-- 练习目标 --
把下面介绍 golang-proxy 的这段文字原样完整抄写一遍，一字不改。

-- 所给文段 --
════════
依旧提供了高度灵活的 API 接口，在启动主程序后，即可通过在浏览器访问localhost:9999/all 与 localhost:9999/random 直接获取抓到的代理！甚至可以使用 localhost:9999/sql?query=来执行一些简单的 SQL 语句来自定义代理筛选规则！
依旧提供 Windows、Linux、Mac 开箱即用版！ Download Release v3.0
支持自动对代理类型进行判断, 可以通过 schemeType 判定代理对http和https的支持程度
支持了 MySQL 数据库, 详情请见 Config
支持单独启动服务, 在启动编译好的二进制文件时, 通过 -mode= 来指定是否单独启动 producer/consumer/assessor/service
重新设计了数据表, 请注意, 这意味着 API 接口发生了变动
重新设计了 源 的数据结构, 去除了 filter 等字段, 请注意, 这意味着 v2.0 的源在直接提供给v3.0 使用时可能会出现一些问题
更新了一些 源
不再支持 -source 启动参数

如何使用 `golang-proxy`

1. 使用开箱即用版本

Release 页面根据系统环境提供了一些压缩包，将他们解压后执行即可。
════════
-- 所给材料 --
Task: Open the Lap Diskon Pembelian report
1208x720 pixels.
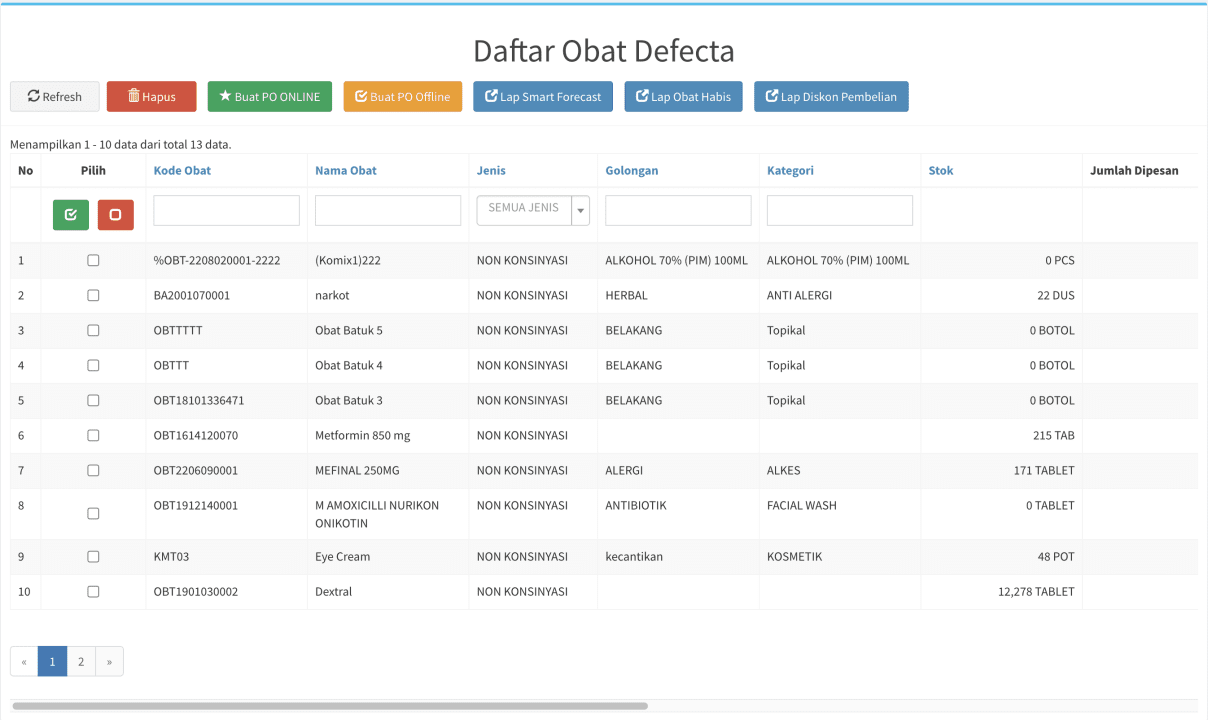Action: (831, 97)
════════
-- 正确答案 --
依旧提供了高度灵活的 API 接口，在启动主程序后，即可通过在浏览器访问localhost:9999/all 与 localhost:9999/random 直接获取抓到的代理！甚至可以使用 localhost:9999/sql?query=来执行一些简单的 SQL 语句来自定义代理筛选规则！
依旧提供 Windows、Linux、Mac 开箱即用版！ Download Release v3.0
支持自动对代理类型进行判断, 可以通过 schemeType 判定代理对http和https的支持程度
支持了 MySQL 数据库, 详情请见 Config
支持单独启动服务, 在启动编译好的二进制文件时, 通过 -mode= 来指定是否单独启动 producer/consumer/assessor/service
重新设计了数据表, 请注意, 这意味着 API 接口发生了变动
重新设计了 源 的数据结构, 去除了 filter 等字段, 请注意, 这意味着 v2.0 的源在直接提供给v3.0 使用时可能会出现一些问题
更新了一些 源
不再支持 -source 启动参数

如何使用 `golang-proxy`

1. 使用开箱即用版本

Release 页面根据系统环境提供了一些压缩包，将他们解压后执行即可。